(1b) Advanced Sampling Using Ssages: Basics, Practical Tips and More

Advanced sampling techniques, in particular ones which can compute free energies and reactive pathways, are an important new development in molecular simulations. Stretching back 20 years to their origins in multicanonical sampling and the first “flat histogram” methods, significant improvements have been made that make the calculation of complex free energy landscapes possible. Indeed, these techniques have been applied to many disparate problems, such as material constant calculations, determination of native protein folding states and pathways, equilibrium phase diagrams, and self-assembling materials.

In this short course, we will explain the theoretical underpinnings behind common sampling techniques, and discuss the relative merits of different techniques for a given problem.

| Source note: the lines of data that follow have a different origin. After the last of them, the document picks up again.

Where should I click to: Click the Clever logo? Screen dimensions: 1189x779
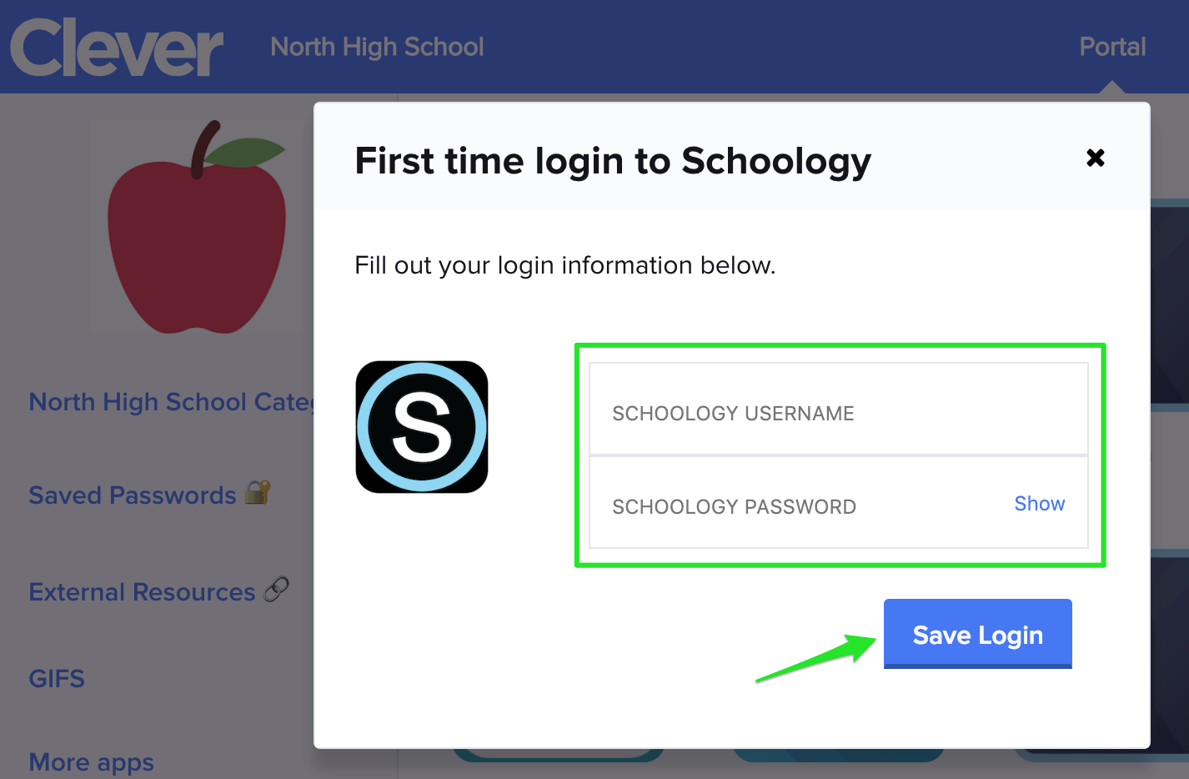point(117,48)
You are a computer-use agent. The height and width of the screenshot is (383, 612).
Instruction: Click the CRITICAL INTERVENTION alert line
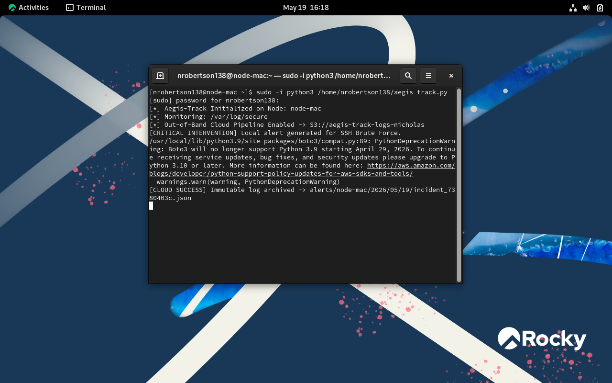275,133
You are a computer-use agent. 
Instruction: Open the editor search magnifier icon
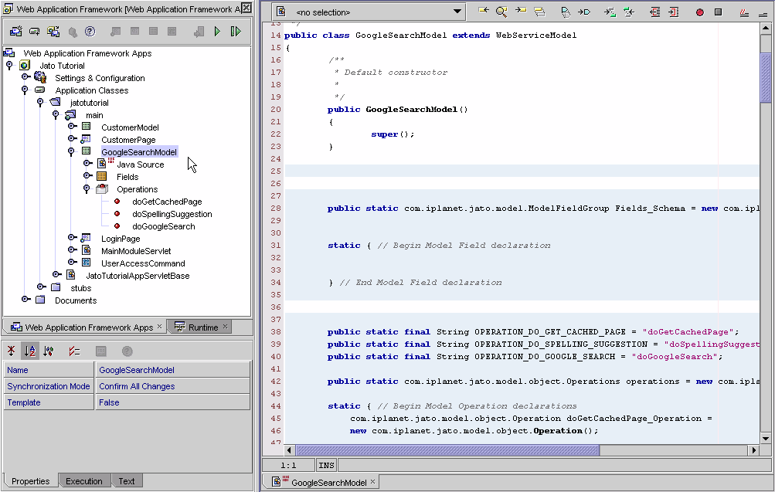[501, 12]
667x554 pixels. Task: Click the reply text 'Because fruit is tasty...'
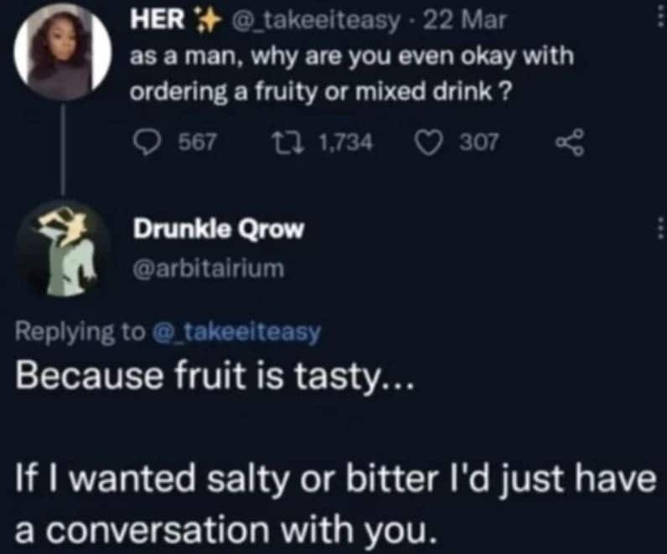(x=214, y=380)
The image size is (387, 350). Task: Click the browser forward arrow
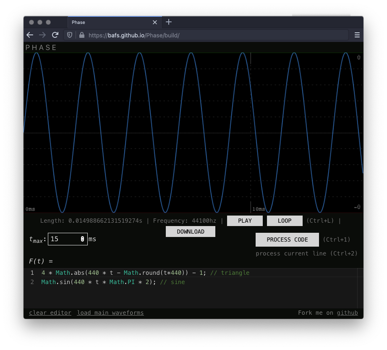tap(42, 35)
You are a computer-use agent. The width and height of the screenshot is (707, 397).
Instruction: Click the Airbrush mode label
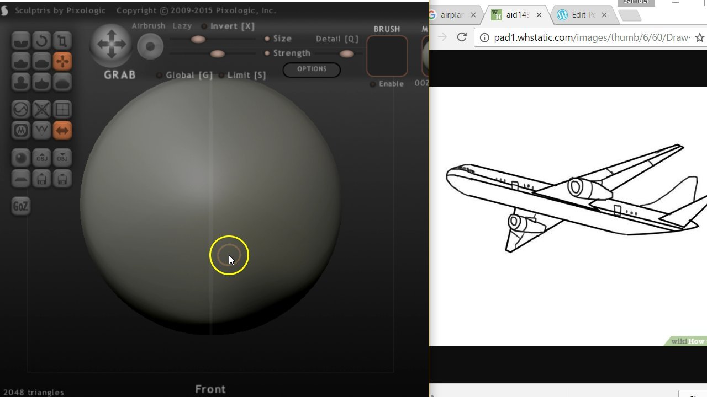tap(148, 25)
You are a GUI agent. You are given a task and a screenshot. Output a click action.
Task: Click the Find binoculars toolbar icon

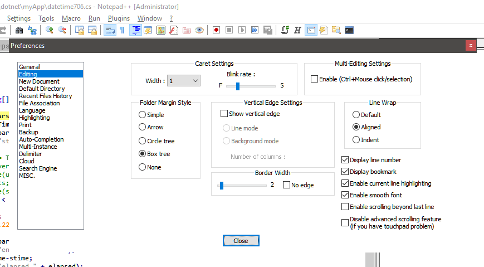19,30
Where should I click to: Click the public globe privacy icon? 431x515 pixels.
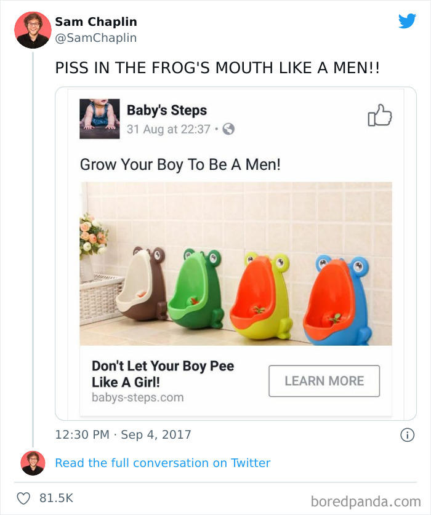pos(228,129)
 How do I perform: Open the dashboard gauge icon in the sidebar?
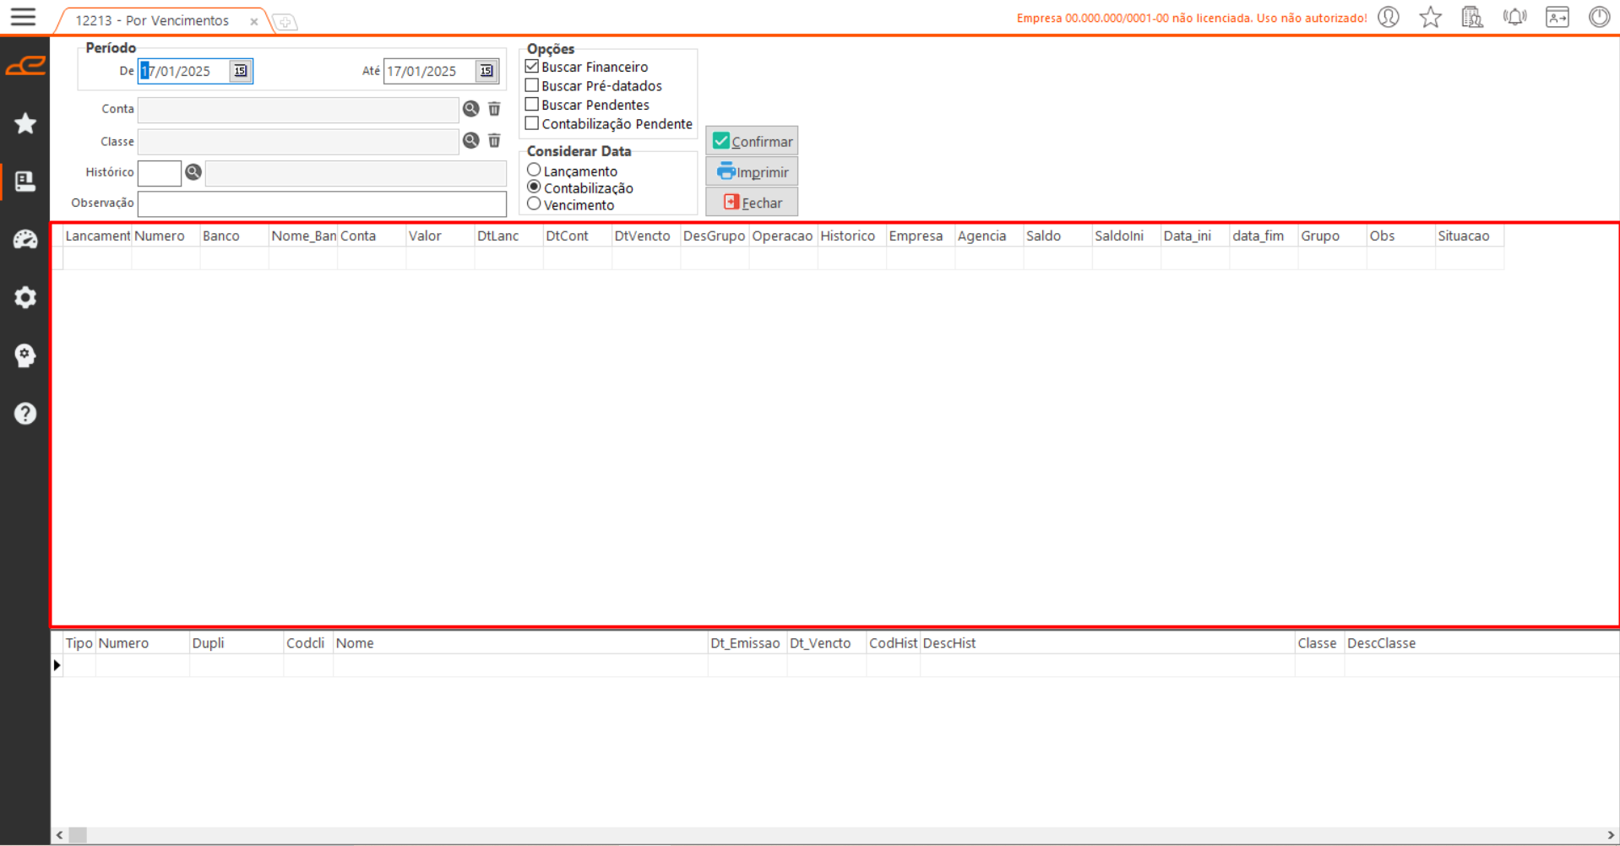pyautogui.click(x=25, y=240)
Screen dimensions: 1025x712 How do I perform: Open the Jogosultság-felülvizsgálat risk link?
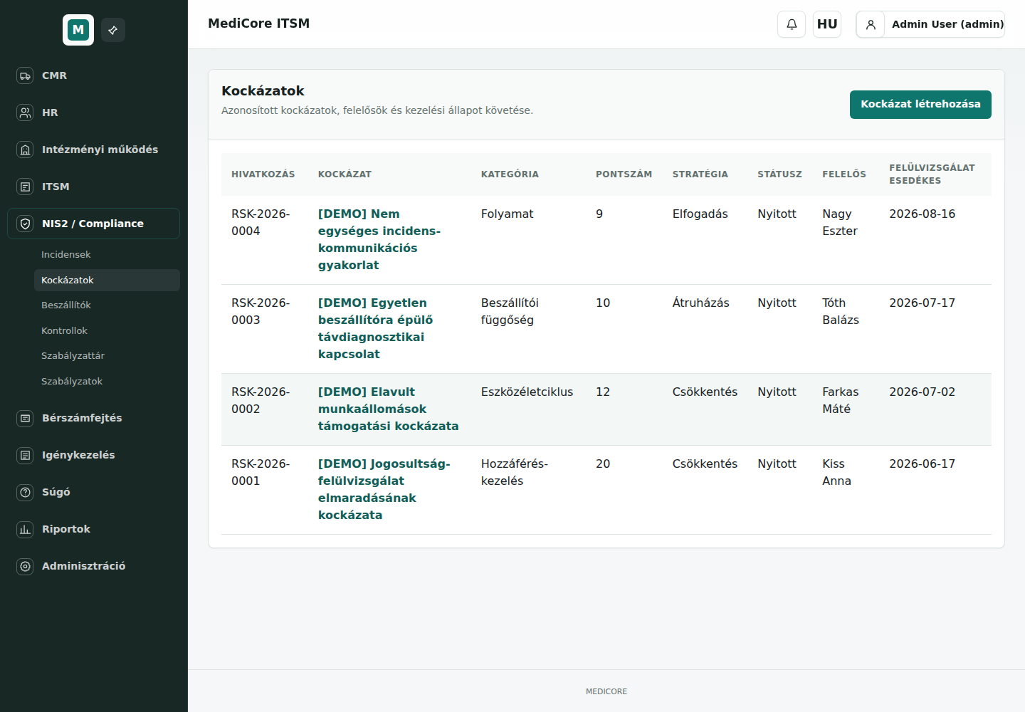[x=384, y=489]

This will be facilitated through demonstrations using our powerful sampling suite SSAGES [1] (pronounced “sages”). SSAGES encompasses a variety of advanced sampling techniques for determining free energy landscapes and reactive pathways. Specifically, we will discuss the application of SSAGES to obtain elastic properties, polymer conformational energies, and nanoparticle potentials of mean force. We will walk through the definition of collective variables necessary for advanced sampling, discuss what makes a good collective variable, and how to address common issues encountered in the convergence of advanced sampling methods. We will also perform hands-on examples to give participants a feel for how SSAGES works, and how to understand advanced sampling methods in general.

1. Sidky, Hythem, Yamil J. Colón, Julian Helfferich, Benjamin J. Sikora, Cody Bezik, Weiwei Chu, Federico Giberti et al. "SSAGES: Software Suite for Advanced General Ensemble Simulations." The Journal of chemical physics 148, no. 4 (2018): 044104.